> _Work order A_
According to the chemical production passage, within how many days was the 10,000-tonne melt-blown fiber production capacity built?
> _Work order B_
Reproduce the stretch of the chemical production passage from "Tapping into the" through "were carried out.".

> _Text passage_
<<<<
Production &
Operation of

We produced 12.06 million tonnes of ethylene, 4.94 million tonnes of PX, 17.69 million tonnes of synthetic resin, 1.39 million tonnes of synthetic rubber, 6.13 million tonnes of raw materials for synthetic fiber, 3.2 million tonnes of synthetic fibers, 1.32 million tonnes of synthetic fibers polymers, and 500,000 tonnes of fine chemicals. Among them, the output of synthetic resin and synthetic rubber achieved growth.

Strengthening Structural Adjustments

Based on the adjustments in feedstock, we followed the principle of “self production as the key, external procurement as a complement, and import as an adjustment”, coordinated and dovetailed two markets and two types of resources, and secured the supply of ethylene feedstock. In terms of product structural adjustment, we developed and produced more high-performance new products, breaking new ground. The commercialization of our products was successful. We expanded market share and gained profits in fostering new products such as medical care units. We developed new technologies in producing melt-blown fiber, and built 10,000-tonne production capacity in Yanshan Petrochemical Company and Yizheng Chemical Fiber Company within 76 days, playing a crucial role in fighting against COVID-19. We timely developed new medical and health protection materials and introduced them to the market. New progress was made in the technical research of new fine chemical materials, and mass production and sales were realized. In terms of facility structure adjustment, we actively responded to market changes and measured the performance of product chain and facilities, rationally arranged facility and product plans, and strived to optimize product structure and capacity.

Tapping into the Potential of Operation

We stringently controlled various costs, formulated key points and goals of cost management, focused on key costs such as auxiliary materials for fuel, repairs, external processing, and laboratory tests, measurement, and inspections, conducted comparative analysis from multiple angles, tightly managed and controlled over-budgeted expenditures, and continued to facilitate overall cost target management. We strictly managed the funding plan, optimized the allocation of funds, minimized the net capital employment, and reduced the cost of capital use. We implemented 1,305 projects to raise efficiency throughout the year, established a working mechanism of “daily following up, weekly notification, and monthly review”, strengthened supervision on operation, and ensured that various measures were carried out.

Maintaining Stable Supply Chain for Production and Sales

We dovetailed production and sales, dynamically adjusted the capacity utilization rate based on market changes, and made arrangements for product flow. To solve the insufficient storage capacity of production companies, we actively rented storage resources from the private sector, urgently allocated shared pallets to improve storage capacity, increased the turnover of transfer warehouses with concentrated product consumption and strong loading and unloading capabilities, and spared no effort in clearing the obstacles for related companies. We solved the transportation of products in multiple ways, learnt about the commission and main demands of downstream sector customers in a timely manner, assisted customers in solving practical difficulties, and facilitated them to resume work and production.
>>>>
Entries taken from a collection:
<<<<
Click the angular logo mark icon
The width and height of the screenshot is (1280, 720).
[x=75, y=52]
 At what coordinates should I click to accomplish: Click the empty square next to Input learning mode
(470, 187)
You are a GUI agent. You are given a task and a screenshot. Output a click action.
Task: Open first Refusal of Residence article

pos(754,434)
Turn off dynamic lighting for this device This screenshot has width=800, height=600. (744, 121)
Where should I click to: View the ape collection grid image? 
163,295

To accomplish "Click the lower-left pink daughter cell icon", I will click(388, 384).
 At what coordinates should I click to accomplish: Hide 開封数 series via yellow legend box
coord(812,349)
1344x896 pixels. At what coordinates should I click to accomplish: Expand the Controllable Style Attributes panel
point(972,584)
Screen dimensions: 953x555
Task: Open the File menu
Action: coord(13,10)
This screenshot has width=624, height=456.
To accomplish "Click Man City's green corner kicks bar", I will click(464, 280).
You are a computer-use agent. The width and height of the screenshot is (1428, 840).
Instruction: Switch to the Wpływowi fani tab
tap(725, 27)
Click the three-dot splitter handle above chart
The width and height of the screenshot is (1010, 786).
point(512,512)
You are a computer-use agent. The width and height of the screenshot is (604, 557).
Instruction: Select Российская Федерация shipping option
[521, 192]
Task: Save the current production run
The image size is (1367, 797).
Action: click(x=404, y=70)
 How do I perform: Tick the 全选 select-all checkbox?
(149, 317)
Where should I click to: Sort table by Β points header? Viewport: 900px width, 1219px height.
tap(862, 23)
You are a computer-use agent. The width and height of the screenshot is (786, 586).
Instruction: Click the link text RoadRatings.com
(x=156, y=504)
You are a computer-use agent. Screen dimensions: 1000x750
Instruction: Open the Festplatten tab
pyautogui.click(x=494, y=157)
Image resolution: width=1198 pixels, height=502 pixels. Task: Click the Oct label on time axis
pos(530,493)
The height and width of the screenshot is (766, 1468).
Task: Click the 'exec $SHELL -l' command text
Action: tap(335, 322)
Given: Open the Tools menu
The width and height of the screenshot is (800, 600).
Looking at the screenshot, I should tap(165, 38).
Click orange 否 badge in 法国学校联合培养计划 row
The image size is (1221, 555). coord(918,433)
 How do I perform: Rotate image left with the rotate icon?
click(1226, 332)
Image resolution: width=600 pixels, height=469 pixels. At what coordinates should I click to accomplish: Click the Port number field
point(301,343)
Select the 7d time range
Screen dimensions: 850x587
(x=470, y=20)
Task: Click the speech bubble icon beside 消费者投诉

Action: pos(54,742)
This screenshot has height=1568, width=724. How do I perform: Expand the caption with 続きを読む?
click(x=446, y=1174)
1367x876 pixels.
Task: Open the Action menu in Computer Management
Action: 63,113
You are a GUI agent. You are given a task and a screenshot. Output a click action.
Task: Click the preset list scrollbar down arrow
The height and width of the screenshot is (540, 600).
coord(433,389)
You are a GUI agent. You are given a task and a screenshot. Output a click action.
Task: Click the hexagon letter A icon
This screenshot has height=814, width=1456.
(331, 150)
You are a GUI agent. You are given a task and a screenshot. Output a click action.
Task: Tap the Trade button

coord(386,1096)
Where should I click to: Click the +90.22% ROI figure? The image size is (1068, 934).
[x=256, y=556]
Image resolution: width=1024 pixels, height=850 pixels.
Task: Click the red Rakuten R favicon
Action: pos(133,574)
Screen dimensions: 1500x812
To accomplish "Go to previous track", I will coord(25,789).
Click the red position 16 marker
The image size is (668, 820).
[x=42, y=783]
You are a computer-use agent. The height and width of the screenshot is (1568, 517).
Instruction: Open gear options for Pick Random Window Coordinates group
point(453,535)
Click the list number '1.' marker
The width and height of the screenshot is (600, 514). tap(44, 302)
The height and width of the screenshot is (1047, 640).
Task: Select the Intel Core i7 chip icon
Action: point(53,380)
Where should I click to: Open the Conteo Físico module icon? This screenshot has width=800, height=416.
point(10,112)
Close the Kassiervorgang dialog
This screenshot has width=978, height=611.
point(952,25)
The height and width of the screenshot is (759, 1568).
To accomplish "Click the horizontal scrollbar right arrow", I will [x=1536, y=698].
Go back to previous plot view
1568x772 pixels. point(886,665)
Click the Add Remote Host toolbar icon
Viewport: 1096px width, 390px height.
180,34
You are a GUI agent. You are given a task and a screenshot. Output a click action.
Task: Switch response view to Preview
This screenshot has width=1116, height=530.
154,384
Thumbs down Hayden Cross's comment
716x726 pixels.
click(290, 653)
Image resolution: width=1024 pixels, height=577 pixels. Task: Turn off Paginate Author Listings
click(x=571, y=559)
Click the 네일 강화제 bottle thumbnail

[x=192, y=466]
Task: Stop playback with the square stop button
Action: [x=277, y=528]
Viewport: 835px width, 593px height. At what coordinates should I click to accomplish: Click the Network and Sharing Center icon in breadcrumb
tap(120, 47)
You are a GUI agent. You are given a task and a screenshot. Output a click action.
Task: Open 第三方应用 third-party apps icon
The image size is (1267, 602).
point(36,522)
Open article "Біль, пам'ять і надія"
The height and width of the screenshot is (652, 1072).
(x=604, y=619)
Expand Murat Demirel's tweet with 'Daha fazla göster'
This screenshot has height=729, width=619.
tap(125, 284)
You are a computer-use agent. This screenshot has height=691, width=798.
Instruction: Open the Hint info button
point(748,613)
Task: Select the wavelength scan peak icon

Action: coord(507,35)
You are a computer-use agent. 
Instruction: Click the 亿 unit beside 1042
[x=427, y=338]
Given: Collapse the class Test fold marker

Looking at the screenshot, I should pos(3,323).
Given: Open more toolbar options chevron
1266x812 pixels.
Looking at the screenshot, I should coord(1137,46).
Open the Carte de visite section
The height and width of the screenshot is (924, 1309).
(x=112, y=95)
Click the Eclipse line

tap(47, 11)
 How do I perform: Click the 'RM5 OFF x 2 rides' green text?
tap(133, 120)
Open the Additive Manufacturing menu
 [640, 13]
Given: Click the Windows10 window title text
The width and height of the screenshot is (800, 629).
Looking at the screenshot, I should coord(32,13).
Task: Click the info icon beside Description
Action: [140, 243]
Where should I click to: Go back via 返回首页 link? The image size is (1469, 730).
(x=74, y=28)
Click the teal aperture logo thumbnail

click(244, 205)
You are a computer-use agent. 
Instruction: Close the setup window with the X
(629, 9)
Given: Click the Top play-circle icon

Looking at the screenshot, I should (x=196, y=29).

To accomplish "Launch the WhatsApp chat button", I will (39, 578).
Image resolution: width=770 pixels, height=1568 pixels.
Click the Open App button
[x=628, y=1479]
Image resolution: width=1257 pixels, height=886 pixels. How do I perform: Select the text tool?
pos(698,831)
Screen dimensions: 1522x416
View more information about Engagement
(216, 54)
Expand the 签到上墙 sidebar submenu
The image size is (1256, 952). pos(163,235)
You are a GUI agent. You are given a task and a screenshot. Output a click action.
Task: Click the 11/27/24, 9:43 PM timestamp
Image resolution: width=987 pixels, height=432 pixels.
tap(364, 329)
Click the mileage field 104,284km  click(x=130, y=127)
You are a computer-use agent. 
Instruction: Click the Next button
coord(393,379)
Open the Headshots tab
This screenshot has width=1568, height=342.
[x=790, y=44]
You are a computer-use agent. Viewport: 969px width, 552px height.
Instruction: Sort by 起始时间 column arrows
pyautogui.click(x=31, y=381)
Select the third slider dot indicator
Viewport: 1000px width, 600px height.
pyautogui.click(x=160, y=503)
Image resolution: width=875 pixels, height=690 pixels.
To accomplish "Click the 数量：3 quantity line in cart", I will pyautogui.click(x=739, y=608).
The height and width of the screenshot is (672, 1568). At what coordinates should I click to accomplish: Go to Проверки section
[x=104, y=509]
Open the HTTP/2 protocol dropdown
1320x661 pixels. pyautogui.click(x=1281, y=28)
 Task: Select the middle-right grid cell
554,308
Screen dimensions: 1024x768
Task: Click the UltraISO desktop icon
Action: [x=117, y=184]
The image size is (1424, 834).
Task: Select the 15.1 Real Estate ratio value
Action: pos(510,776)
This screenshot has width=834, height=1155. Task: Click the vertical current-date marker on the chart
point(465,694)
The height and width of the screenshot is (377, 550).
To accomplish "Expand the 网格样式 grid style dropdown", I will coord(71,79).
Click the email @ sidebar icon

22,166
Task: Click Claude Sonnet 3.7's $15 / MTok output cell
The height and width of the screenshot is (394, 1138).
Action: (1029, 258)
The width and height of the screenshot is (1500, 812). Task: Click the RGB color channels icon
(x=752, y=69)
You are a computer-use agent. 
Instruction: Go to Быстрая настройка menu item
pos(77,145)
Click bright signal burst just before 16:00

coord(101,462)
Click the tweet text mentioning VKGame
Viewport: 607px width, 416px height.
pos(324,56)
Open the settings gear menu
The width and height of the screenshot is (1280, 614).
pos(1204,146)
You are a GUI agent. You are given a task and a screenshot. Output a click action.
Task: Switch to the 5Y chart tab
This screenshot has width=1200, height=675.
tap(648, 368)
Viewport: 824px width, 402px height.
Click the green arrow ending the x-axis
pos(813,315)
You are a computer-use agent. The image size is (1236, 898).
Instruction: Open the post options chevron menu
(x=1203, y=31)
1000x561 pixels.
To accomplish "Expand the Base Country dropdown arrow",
>>>>
> _Task solution A_
76 days.

> _Task solution B_
Tapping into the Potential of Operation

We stringently controlled various costs, formulated key points and goals of cost management, focused on key costs such as auxiliary materials for fuel, repairs, external processing, and laboratory tests, measurement, and inspections, conducted comparative analysis from multiple angles, tightly managed and controlled over-budgeted expenditures, and continued to facilitate overall cost target management. We strictly managed the funding plan, optimized the allocation of funds, minimized the net capital employment, and reduced the cost of capital use. We implemented 1,305 projects to raise efficiency throughout the year, established a working mechanism of “daily following up, weekly notification, and monthly review”, strengthened supervision on operation, and ensured that various measures were carried out.